Hardware Root of Trust protection
Public Key Infrastructure (PKI) is IT industry renowned as the optimal architecture for combined flexibility and security. Through the implementation of PKI, MULTOS technology provides IoT and embedded devices with an appropriate, cost effective, and flexible “Hardware Root of Trusts”. The robust MULTOS operating system with its ultra-secure execution environment is combined with tamper resistant industry micro-controllers to form complete solutions, suitable as either separate crypto co-processors or in some cases as a the device main secure micro-controller. As highlighted in the short video below, MULTOS offers protection against malware attacks, enhances data security, ensures secure updating during lifecycle management, and is easily scaled for extensive solutions.
Protecting Device Software
MULTOS is implemented within hardened micro-controllers with secure functions such as power scrambling, internal data encryption, and advanced error detection, which offer significantly better protection than a software based approach.
With MULTOS the robust operating system within a hardened micro-controller adds not only security but also functionality by supporting an on-board secure execution environment to essentially police sensitive cryptographic operations. MULTOS can be used to store sensitive data such as keys and device credentials, critical for authentication processes, can be used to protect the boot-up processes of other device processors, and has its own secure boot up process. Many IoT devices require software updates over their lifecycle, so implementing MULTOS is a robust way to ensure only authorised updates are accepted.
Securing Device Identity & Authentication
Devices can have their ID changed or duplicated to facilitate fraud, and authentication processes can be interfered with to cause a variety problems.

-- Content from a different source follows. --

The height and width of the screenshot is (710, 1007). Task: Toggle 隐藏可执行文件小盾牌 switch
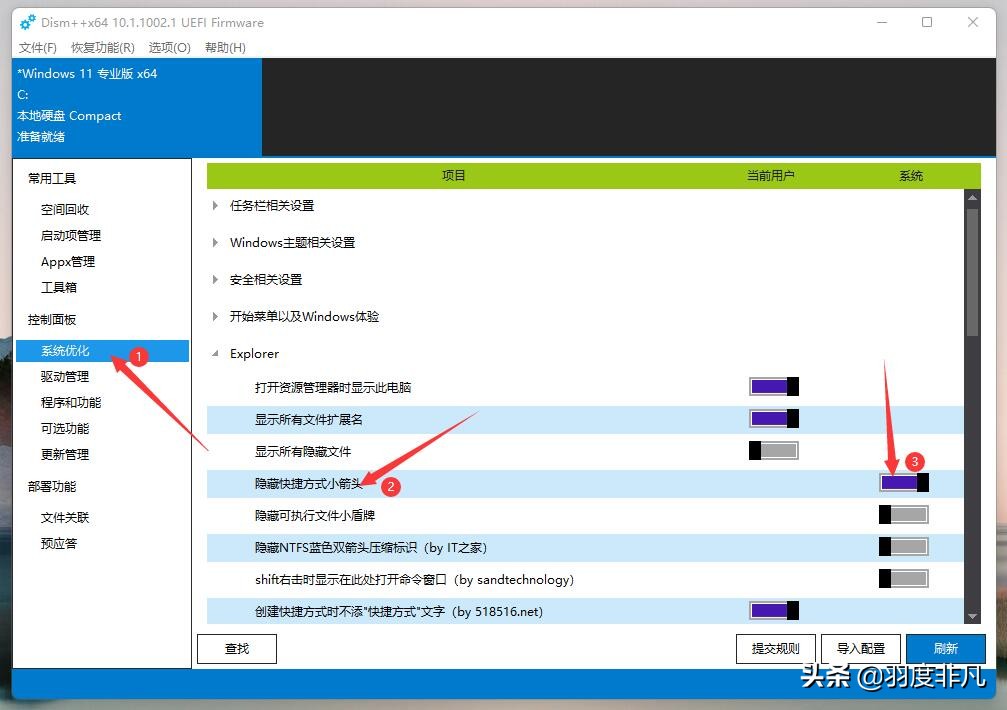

A hardened micro-controller can have a unique Identity and strong cryptographic credentials loaded and securely stored, ensuring the device cannot be easily cloned. MULTOS uses asymmetric key pairs (matched sets containing public and private keys) which are generated and loaded into the mirco-controller to provide the endpoint with a strong personalised identity. The MULTOS Carrier Device (MCD) ID number is generated and linked with a specific device owner ID number and the PKI key set to form the complete robust unique identity. The latest MULTOS specifications support strong PKI cryptographic algorithms with extended key lengths.
Also enforcing strong device and system mutual authentication based on secure hardware protected credentials can provide a robust implementation to defend against attacks.
Many common communication and authentication protocols do have security built in, but often these can be improved.
Implementing a hardware RoT with securely stored additional encryption keys, allows an additional layer of protection to be applied for critical data.
MULTOS is a security micro-controller which can be customised to add such additional protection.
Secure Device Provisioning & Lifecycle
Full consideration of the lifecycle of any connected device should feature highly with solution providers. Some IoT devices could be in use for many years and most would benefit from a well-managed, flexible and controlled lifecycle. A device may need a number of remote functional updates to reconfigure or modify the service over time. Of course security updates are a likely requirement as attacks evolve and improve over time.
Device application and data provisioning requirements may vary depending on the service. Utilising a strong key management method can provide the necessary simplification and security required for a robust provisioning solution. MULTOS uses asymmetric cryptography for managing the deployment of the device, and utilises a secure packet to deploy the device content. The use of secure, encrypted load packets between the device and the host can simplify and reduce key management.
The use of asymmetric cryptography easily allows the MULTOS device to be managed by the device owner, whilst any third party businesses can load their content to the device assuming the owner has authorised the change.
Any third party sensitive content can be encrypted such that the owner and any unauthorised entity would not have access.
This versatile mechanism built into the MULTOS specifications is an efficient solution for the complex business models and allows firms to deliver their services on already issued infrastructure, potentially reducing costs and speed to market.
Flexibility
MULTOS is not just flexible from a lifecycle and loading mechanism perspective, and from an implementation perspective as a co-processor or main micro-controller, but also can be programmed and customised as required.
MULTOS has useful default functionality but is open for developers to modify and add security features as required.
MULTOS supporting SDKs reduce the design effort, offer online support and contain sample application software for integrating secure connectivity using TLS/DTLS 1.2 to widely used IoT platforms such as AWS IoT. Being programmable MULTOS can support many other IoT platform solutions and bespoke security protocols. The plug-in format variant allows convenient integration with RasberryPi® and Arduino® single-board computers.